What's no_sync() exactly do in DDP

I tried DDP no_sync()

well…
I thought no_sync() make not to communicate among ddp group, but it seems not as far as I experimented.

It shows two different operating characteristics in three cases.

Case 1: forward, backward in same no_sync() like below

        if batch%2==0:
            with ddp_model.no_sync():
                pred = ddp_model(model_in)
                loss = loss_fn(pred, label)
                loss.backward()
        else:        
            pred = ddp_model(model_in)
            loss = loss_fn(pred, label)
            loss.backward()

It works well.
I mean It accumulates even gradients without synchronization.

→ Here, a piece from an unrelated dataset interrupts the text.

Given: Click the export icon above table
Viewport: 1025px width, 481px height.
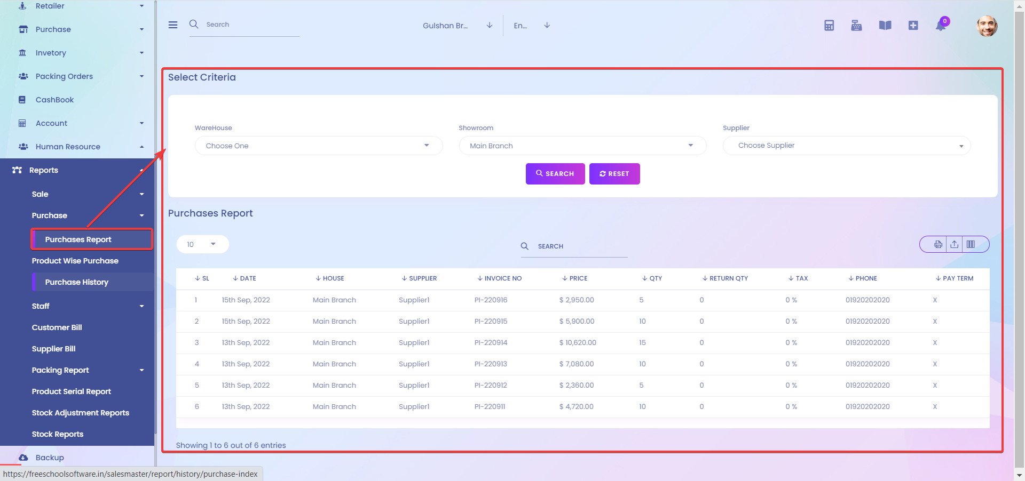Looking at the screenshot, I should tap(954, 244).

Case 2: forward is out of no_sync() and backward is in no_sync() like below

        pred = ddp_model(model_in)
        if batch%2==0:
            with ddp_model.no_sync():
                loss = loss_fn(pred, label)
                loss.backward()
        else:        
            loss = loss_fn(pred, label)
            loss.backward()

Well…
In this case, It sync gradients!!

Case3: forward, backward is in no_sync(), but different context like below

        if batch%2==0:
            with ddp_model.no_sync():
                pred = ddp_model(model_in)
            with ddp_model.no_sync():
                loss = loss_fn(pred, label)
                loss.backward()
        else:        
            pred = ddp_model(model_in)
            loss = loss_fn(pred, label)
            loss.backward()

In this case, It works like case2; It sync!!

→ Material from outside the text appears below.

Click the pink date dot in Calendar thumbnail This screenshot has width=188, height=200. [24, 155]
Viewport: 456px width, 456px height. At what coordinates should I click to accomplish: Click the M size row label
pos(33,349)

Is there any way to force not to synchronize gradients while decoupling forward and backward?

1 Like

Thanks for your feedback and question. Looks like this is a DDP specific question, @rvarm1 do you mind taking a look?

1 Like

First of all, thank you so much for your attention.

I could find the relevant annotation in the GitHub.

It says that the context manager should have forward and backward together.

If I follow this context manager decorator function, I think I can get a hint.
If the implementation I want is possible, I will leave an additional reply.